== PROBLEM DETAILS ==
Turn the records into a numbered list, starting with the line that contains "At what coordinates should I click to accomplish: Expand" and going on through the line that contains "Image resolution: width=780", both included. Leave out blank lines and any lines outside that stretch.

--- START OF RECORDED INFORMATION ---

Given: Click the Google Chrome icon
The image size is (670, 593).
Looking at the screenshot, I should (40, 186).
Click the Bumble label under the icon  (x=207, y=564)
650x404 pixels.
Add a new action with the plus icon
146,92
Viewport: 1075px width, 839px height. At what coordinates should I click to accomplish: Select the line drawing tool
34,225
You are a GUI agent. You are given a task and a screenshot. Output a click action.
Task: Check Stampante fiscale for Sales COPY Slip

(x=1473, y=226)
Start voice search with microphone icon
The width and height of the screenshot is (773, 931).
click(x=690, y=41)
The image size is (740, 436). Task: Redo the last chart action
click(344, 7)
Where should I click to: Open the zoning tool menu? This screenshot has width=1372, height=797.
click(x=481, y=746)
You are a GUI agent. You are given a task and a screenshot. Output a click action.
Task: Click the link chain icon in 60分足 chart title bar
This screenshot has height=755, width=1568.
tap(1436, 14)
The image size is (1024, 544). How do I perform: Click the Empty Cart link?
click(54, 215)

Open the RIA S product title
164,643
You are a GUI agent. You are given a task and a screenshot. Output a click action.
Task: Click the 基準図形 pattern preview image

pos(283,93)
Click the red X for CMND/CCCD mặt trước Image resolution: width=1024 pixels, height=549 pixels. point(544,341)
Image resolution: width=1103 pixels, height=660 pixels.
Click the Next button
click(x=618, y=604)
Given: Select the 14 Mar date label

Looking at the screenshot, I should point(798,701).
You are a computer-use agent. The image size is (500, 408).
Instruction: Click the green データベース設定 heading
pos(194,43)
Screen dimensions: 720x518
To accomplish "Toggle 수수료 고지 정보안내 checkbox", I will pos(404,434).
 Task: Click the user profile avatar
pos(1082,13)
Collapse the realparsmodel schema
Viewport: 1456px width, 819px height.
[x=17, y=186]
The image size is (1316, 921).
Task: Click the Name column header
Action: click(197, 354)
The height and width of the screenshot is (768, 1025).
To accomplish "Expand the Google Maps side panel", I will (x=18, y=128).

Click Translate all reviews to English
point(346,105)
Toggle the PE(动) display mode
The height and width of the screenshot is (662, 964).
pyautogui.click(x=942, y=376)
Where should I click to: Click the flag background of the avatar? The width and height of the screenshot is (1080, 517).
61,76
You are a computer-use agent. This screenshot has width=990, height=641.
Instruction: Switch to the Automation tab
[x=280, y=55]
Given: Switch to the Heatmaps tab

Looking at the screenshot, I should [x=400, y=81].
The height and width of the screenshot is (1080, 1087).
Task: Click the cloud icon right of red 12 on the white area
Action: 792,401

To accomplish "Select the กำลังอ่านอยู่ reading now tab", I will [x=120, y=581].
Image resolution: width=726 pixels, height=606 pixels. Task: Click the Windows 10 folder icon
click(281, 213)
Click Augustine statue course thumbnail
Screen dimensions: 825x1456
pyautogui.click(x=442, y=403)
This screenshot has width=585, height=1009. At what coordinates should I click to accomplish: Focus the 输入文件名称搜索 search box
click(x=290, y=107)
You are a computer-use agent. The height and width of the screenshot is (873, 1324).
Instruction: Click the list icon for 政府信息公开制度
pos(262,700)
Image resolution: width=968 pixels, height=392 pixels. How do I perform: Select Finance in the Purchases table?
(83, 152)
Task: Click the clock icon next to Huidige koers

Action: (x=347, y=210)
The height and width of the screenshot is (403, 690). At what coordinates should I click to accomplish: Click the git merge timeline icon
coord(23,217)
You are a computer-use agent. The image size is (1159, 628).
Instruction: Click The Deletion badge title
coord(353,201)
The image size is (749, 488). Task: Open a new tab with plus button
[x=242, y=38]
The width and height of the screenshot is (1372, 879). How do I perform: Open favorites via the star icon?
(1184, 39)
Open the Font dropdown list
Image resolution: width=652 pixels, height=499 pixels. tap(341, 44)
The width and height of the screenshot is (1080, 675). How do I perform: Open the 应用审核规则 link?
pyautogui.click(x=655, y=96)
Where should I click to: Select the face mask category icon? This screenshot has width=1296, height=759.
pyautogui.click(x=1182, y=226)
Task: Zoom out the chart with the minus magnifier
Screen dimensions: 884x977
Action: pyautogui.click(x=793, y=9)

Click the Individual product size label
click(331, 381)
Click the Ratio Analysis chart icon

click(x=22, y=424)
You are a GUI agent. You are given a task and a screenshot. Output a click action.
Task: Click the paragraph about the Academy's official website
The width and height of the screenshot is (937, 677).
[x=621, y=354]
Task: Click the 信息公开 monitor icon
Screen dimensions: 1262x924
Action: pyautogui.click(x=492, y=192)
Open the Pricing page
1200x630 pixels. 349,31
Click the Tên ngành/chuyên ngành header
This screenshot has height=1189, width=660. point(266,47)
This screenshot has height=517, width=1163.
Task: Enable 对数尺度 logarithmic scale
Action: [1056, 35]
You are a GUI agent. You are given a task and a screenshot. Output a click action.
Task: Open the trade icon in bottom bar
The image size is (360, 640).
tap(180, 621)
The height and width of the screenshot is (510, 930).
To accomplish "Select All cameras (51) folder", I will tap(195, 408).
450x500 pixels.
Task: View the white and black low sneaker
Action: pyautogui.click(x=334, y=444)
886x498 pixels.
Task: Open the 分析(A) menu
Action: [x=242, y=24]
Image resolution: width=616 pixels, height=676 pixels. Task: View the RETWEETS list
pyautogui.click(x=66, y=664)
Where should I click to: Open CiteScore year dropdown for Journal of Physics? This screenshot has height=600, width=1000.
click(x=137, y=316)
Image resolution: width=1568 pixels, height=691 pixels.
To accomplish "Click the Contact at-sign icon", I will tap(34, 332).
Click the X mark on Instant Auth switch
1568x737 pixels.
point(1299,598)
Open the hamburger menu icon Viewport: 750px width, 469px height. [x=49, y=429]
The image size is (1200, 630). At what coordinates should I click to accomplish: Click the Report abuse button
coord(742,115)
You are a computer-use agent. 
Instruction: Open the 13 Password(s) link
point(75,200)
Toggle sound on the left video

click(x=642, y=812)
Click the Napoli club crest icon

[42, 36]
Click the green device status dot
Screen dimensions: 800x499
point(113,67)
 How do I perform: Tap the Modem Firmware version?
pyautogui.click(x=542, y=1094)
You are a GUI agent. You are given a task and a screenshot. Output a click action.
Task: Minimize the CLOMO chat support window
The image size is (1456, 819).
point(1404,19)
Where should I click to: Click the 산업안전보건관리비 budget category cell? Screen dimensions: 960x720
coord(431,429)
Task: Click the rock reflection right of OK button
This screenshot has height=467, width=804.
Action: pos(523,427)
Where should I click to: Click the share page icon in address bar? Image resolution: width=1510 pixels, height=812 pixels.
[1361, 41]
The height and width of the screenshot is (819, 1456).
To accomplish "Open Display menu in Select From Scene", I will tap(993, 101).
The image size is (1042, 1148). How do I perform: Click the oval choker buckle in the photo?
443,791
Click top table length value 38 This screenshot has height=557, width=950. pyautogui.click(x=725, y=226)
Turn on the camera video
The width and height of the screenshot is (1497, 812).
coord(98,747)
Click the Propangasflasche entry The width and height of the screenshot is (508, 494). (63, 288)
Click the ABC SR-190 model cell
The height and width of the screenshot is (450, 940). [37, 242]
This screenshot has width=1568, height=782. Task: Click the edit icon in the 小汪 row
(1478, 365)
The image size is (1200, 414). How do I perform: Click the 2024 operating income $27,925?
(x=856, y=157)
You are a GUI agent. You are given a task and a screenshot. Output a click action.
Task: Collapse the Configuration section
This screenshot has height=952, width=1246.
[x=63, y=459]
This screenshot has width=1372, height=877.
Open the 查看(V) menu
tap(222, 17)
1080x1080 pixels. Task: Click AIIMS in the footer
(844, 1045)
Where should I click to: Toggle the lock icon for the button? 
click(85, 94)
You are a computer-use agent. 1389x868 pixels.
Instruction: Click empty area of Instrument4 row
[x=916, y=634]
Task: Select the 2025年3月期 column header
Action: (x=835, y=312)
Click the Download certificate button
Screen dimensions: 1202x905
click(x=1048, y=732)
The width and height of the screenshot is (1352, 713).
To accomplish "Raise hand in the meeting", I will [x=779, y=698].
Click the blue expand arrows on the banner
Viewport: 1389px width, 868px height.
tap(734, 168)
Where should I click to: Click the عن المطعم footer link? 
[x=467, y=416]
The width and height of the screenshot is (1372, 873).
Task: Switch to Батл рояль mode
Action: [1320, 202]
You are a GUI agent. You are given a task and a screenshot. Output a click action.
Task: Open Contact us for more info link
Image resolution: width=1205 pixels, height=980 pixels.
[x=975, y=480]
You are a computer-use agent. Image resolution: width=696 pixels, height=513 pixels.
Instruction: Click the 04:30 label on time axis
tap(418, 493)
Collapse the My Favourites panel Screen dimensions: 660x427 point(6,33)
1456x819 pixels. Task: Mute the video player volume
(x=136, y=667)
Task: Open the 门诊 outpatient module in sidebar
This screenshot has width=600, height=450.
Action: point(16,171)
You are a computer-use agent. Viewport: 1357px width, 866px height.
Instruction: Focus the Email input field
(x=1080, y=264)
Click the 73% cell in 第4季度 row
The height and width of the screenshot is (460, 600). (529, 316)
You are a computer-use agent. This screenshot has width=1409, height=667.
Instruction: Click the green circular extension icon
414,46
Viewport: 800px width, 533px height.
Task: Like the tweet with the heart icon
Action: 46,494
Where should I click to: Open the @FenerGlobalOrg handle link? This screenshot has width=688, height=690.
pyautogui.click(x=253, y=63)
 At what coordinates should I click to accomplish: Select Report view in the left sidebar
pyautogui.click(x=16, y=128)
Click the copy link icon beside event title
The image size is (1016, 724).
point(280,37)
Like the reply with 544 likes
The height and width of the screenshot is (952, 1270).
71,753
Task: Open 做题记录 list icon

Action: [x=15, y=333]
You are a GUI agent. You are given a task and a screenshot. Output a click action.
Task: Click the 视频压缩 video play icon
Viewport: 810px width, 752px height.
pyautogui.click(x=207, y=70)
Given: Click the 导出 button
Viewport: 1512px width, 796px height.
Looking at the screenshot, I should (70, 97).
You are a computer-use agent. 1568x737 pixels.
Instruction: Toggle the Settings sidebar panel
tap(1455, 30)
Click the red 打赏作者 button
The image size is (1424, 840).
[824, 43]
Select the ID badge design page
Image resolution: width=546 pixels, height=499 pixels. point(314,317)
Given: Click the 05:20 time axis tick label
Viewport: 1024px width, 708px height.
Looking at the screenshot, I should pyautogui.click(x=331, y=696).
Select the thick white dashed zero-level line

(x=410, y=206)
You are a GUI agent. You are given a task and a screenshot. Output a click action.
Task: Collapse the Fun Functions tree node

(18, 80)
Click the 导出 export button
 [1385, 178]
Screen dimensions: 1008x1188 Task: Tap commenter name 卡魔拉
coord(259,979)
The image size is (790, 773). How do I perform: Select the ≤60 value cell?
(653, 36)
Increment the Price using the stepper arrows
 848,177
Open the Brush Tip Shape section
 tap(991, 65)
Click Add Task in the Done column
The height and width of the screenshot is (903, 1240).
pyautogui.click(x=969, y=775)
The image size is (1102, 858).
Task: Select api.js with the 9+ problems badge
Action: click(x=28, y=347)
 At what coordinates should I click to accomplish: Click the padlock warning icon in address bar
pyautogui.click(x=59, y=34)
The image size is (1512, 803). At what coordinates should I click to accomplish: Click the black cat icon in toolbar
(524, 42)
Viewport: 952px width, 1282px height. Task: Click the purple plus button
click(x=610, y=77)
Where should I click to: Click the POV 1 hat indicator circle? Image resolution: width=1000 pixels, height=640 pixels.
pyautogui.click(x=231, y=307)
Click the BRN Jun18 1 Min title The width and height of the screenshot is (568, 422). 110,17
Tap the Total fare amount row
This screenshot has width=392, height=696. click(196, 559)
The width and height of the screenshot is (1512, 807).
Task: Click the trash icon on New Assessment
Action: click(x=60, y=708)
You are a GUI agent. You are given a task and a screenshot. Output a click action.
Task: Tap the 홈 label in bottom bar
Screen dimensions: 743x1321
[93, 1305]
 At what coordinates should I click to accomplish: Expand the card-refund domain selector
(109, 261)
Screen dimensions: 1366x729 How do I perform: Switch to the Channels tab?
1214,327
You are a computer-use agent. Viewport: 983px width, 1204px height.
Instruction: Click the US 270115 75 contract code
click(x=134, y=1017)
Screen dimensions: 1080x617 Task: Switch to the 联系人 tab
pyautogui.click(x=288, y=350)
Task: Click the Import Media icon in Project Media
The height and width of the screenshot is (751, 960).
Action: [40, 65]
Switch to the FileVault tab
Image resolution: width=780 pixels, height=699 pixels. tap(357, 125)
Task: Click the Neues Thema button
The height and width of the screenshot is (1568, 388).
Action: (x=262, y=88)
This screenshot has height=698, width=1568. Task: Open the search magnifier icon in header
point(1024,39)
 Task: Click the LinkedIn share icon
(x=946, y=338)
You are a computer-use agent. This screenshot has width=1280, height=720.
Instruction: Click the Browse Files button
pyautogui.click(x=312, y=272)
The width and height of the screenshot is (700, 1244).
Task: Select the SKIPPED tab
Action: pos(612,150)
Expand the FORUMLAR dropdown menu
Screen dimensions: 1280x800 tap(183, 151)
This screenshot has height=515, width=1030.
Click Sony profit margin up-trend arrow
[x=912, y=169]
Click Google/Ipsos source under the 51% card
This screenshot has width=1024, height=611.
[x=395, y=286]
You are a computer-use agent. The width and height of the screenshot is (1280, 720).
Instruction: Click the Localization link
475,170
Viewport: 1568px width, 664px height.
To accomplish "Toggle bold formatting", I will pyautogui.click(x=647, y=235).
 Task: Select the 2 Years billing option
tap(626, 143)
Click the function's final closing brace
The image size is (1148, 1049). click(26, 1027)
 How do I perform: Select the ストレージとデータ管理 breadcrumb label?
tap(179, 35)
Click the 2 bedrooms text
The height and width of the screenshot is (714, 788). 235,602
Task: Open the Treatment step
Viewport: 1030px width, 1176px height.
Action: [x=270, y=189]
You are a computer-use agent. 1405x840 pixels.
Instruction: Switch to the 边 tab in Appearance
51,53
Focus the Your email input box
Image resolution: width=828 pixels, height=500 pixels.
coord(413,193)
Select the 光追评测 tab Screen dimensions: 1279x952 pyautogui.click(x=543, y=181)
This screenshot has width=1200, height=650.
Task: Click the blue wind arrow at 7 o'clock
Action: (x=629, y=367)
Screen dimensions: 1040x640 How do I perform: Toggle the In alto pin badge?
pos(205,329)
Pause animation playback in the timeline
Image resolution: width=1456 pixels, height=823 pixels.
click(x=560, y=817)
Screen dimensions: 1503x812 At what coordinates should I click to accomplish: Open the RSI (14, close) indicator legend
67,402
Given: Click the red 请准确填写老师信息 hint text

--- END OF RECORDED INFORMATION ---

== THE COMPLETED TASK ==
1.  At what coordinates should I click to accomplish: Expand the card-refund domain selector
2. (109, 261)
3. Screen dimensions: 1366x729 How do I perform: Switch to the Channels tab?
4. 1214,327
5. You are a computer-use agent. Viewport: 983px width, 1204px height.
6. Instruction: Click the US 270115 75 contract code
7. click(x=134, y=1017)
8. Screen dimensions: 1080x617 Task: Switch to the 联系人 tab
9. pyautogui.click(x=288, y=350)
10. Task: Click the Import Media icon in Project Media
11. The height and width of the screenshot is (751, 960).
12. Action: [40, 65]
13. Switch to the FileVault tab
14. Image resolution: width=780 pixels, height=699 pixels. tap(357, 125)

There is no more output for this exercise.